* WHAT YOU WILL DO
Count the lines of the material that contain the string "should", treating case as significant. Reply with only that number.

* START GIVEN RECORDS *

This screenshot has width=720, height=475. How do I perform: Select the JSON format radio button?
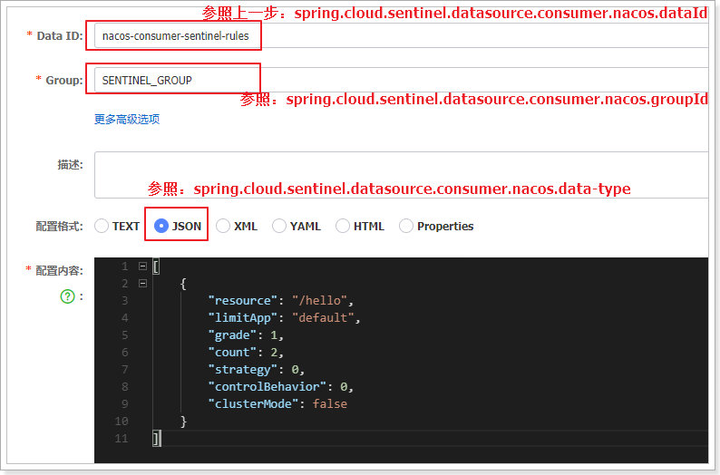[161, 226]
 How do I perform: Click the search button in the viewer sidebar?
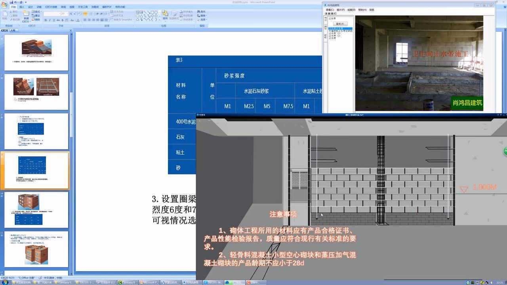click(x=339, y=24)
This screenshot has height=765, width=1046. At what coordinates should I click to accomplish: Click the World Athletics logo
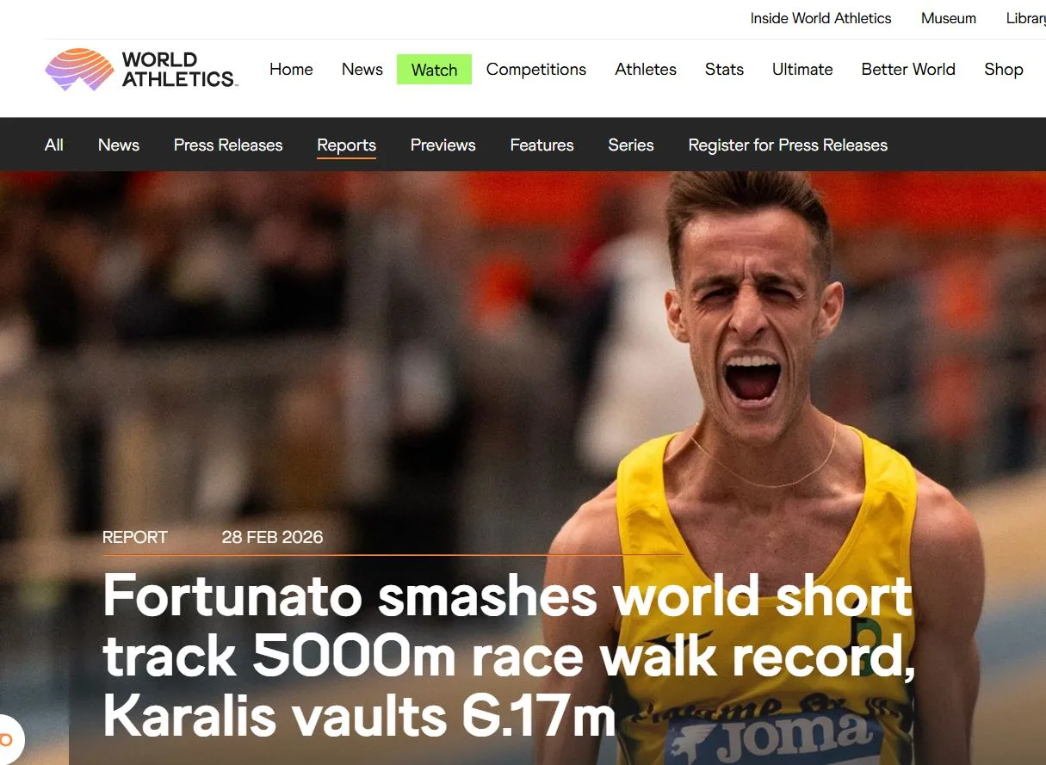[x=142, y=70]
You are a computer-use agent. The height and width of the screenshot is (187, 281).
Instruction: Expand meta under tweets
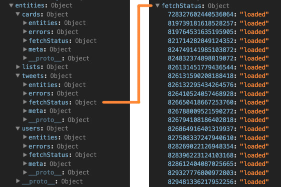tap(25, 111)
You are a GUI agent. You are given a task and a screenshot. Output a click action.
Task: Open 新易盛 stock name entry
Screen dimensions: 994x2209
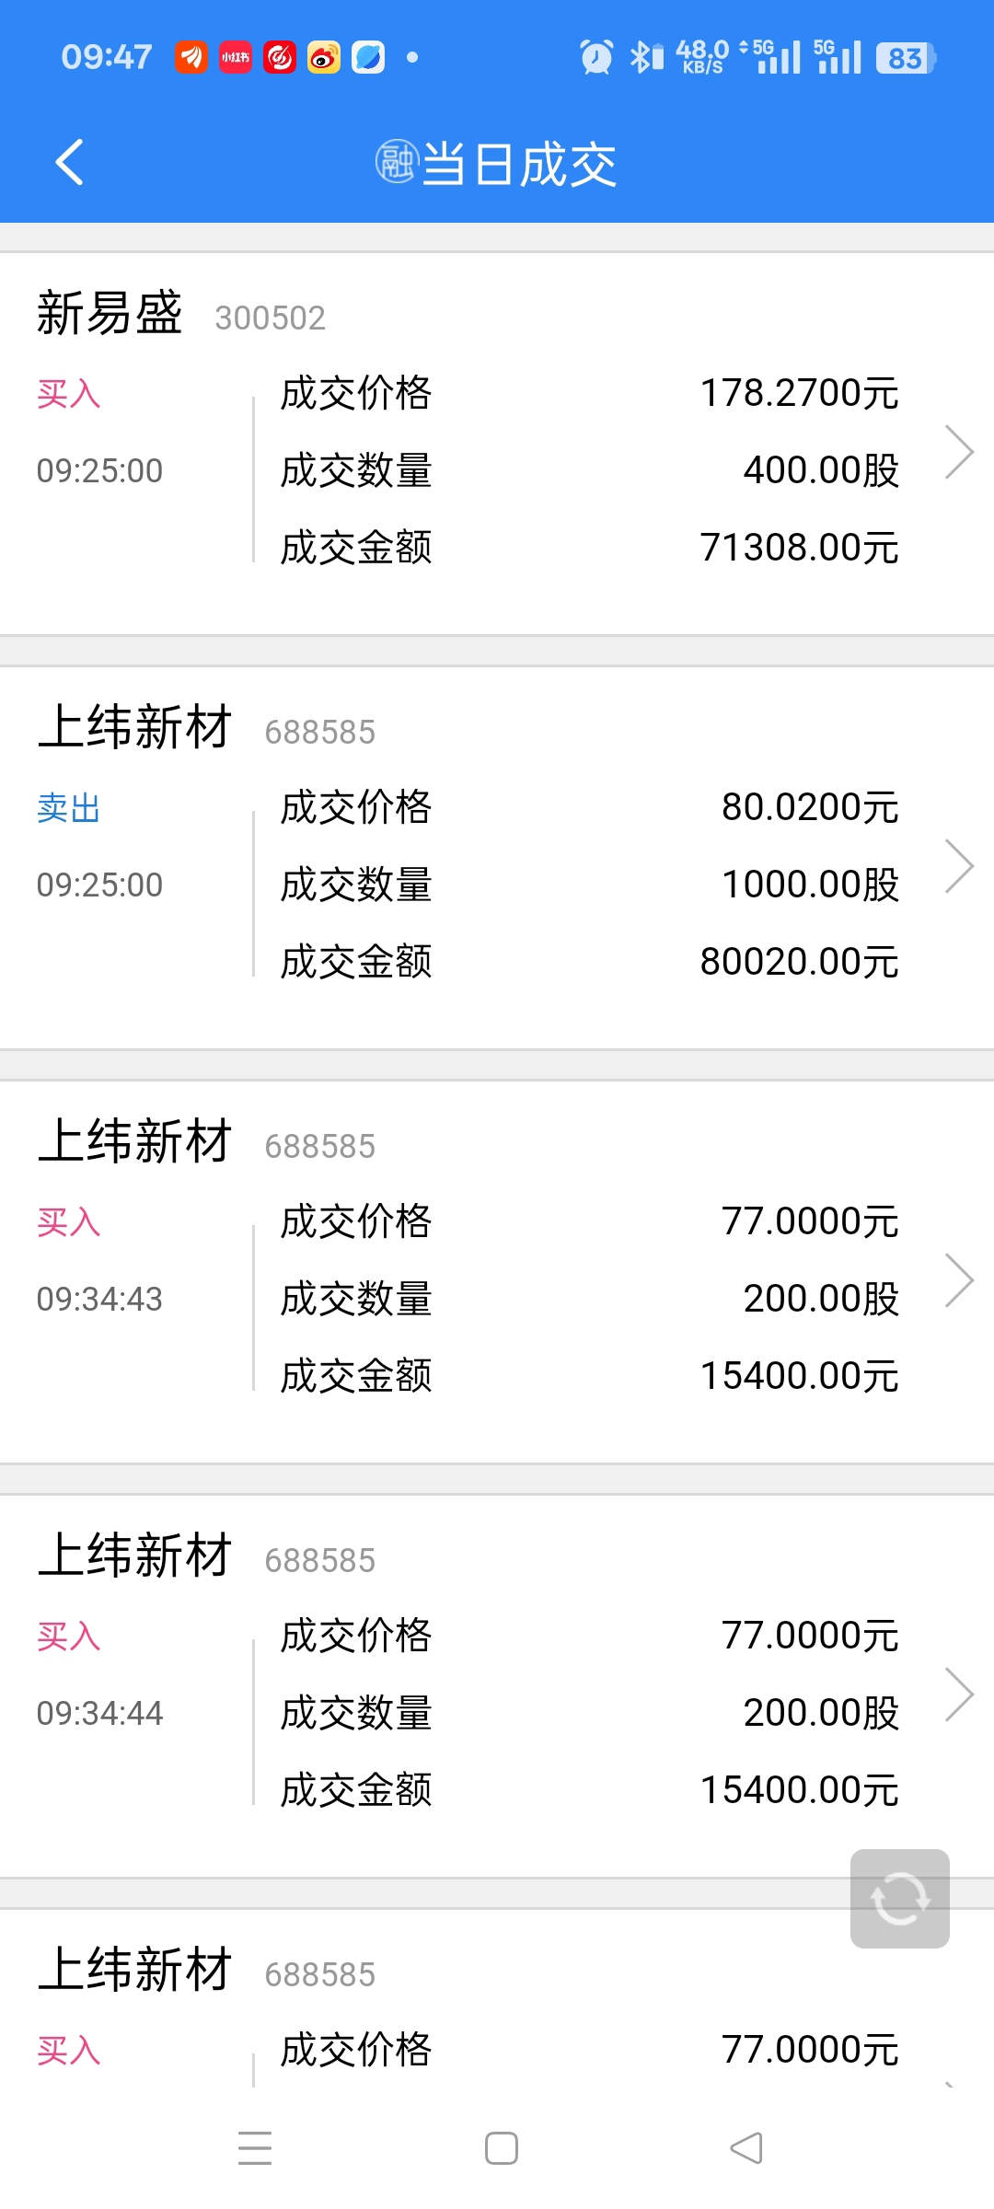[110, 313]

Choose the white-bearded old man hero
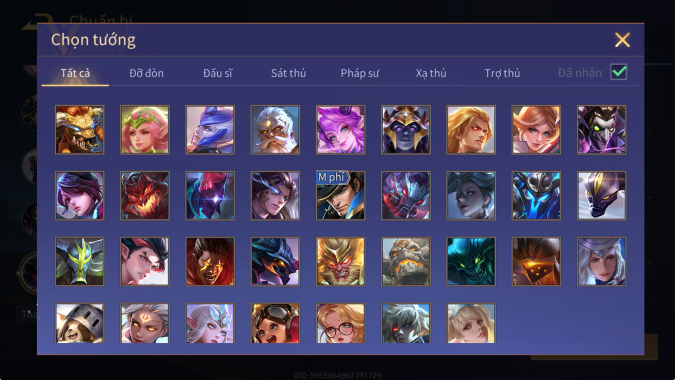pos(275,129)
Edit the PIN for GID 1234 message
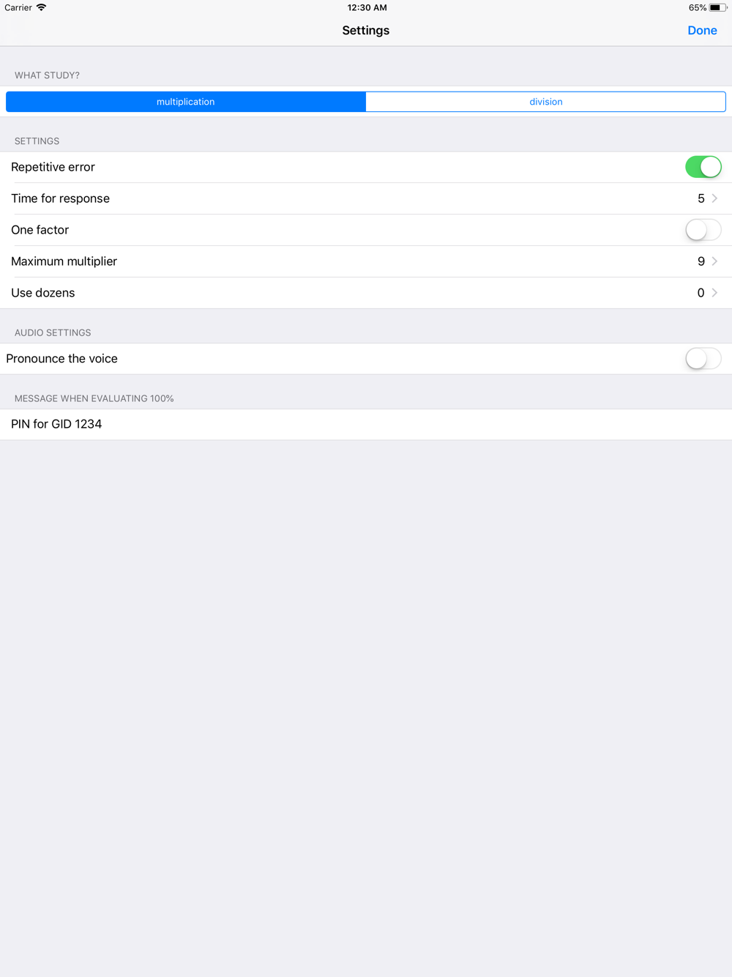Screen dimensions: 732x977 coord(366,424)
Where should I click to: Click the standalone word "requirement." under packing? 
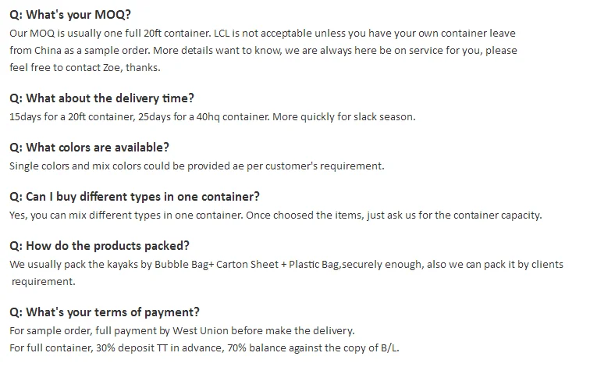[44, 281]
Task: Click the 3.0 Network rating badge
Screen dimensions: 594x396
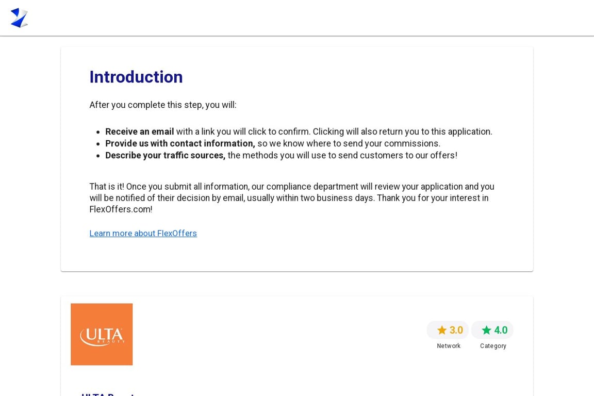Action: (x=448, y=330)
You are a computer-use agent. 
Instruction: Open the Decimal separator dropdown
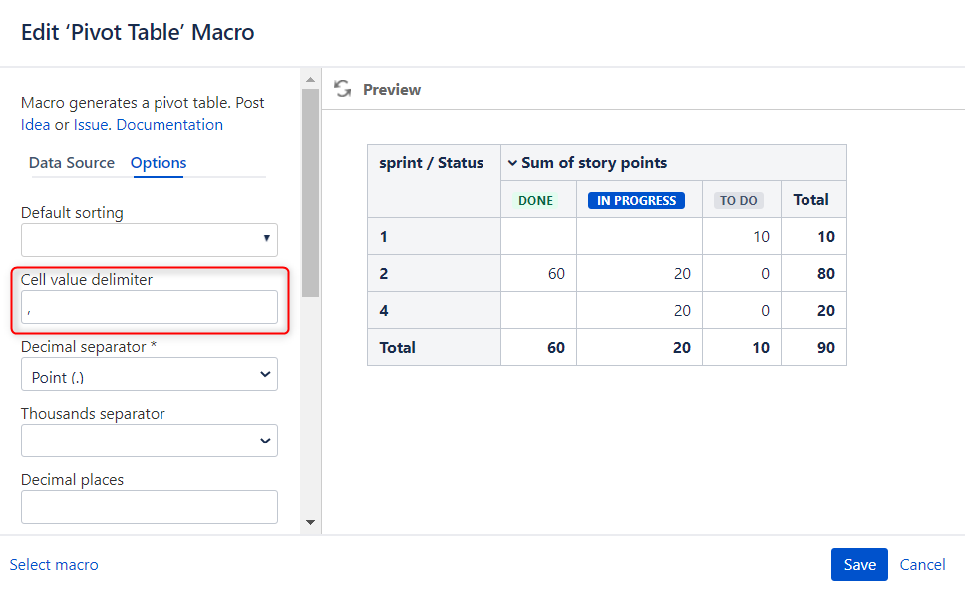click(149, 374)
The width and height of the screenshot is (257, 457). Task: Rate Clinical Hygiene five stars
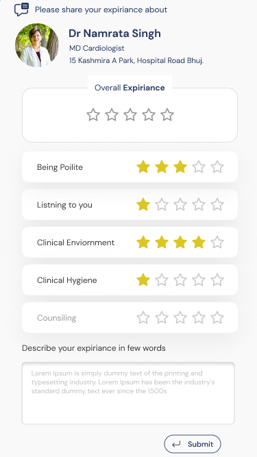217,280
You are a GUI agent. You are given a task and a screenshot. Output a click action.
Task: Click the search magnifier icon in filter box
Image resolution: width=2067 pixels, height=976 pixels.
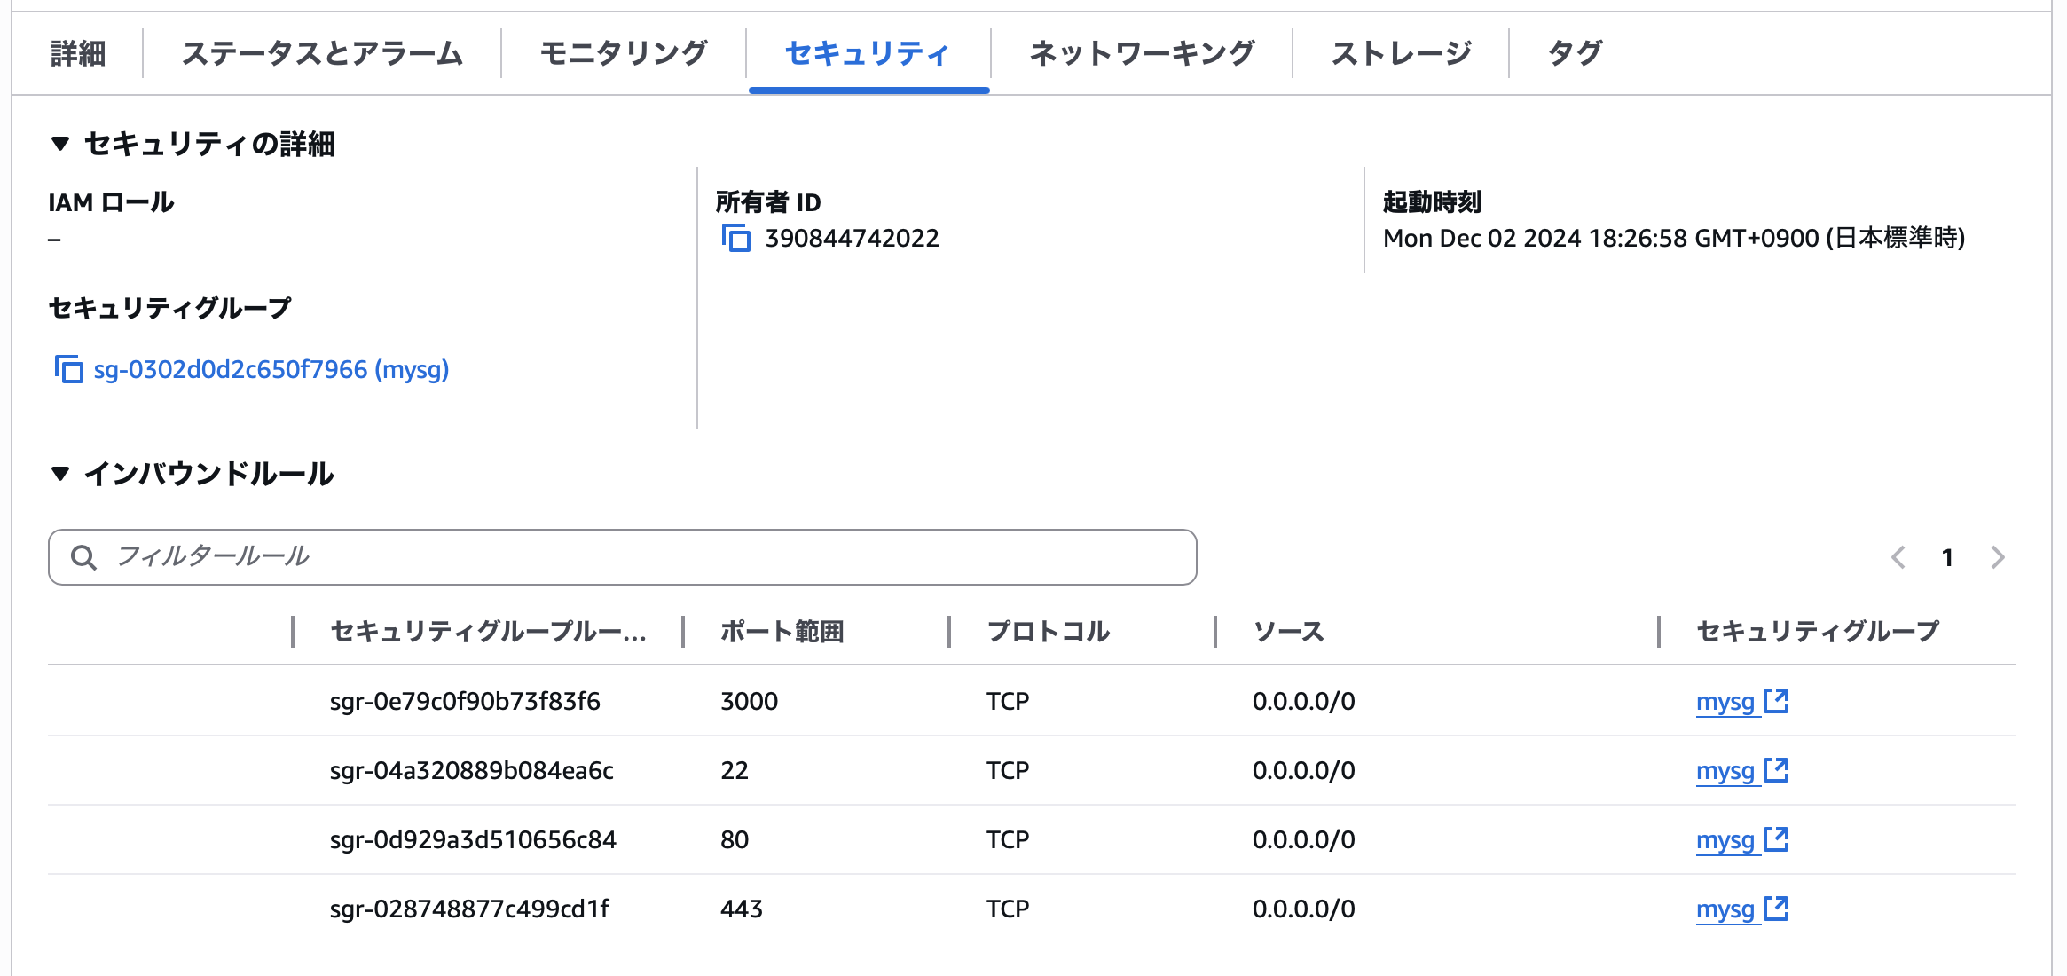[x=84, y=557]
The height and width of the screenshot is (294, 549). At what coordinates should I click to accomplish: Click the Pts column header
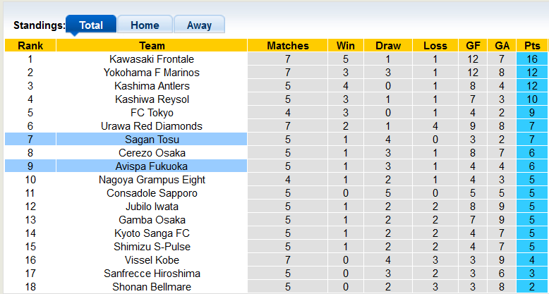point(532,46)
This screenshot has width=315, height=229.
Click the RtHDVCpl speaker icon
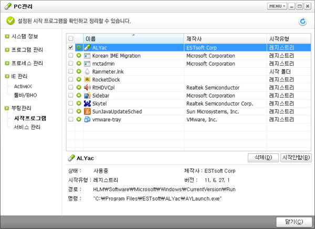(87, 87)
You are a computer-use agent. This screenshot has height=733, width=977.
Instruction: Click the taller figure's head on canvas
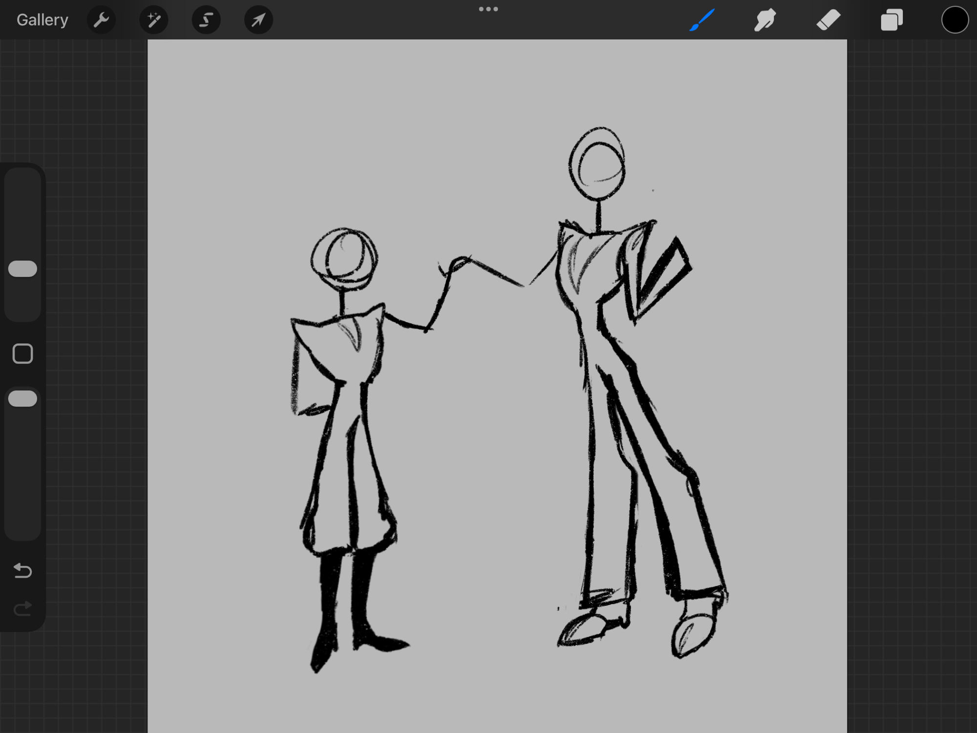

* END GIVEN RECORDS *

* TASK RESULT
3